▸ The records
____________________

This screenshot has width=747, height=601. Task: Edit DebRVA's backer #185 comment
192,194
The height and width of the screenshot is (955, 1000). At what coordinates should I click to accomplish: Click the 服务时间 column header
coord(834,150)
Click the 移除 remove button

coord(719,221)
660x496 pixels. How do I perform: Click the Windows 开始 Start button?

____________________

▸ Assigned task
After reading the records above, transcribe them verbatim.

▸ Answer to this task
This screenshot has width=747, height=601. Task: Edit DebRVA's backer #185 comment
192,194
The height and width of the screenshot is (955, 1000). At what coordinates should I click to accomplish: Click the 服务时间 column header
coord(834,150)
Click the 移除 remove button

coord(719,221)
660x496 pixels. How do I perform: Click the Windows 开始 Start button?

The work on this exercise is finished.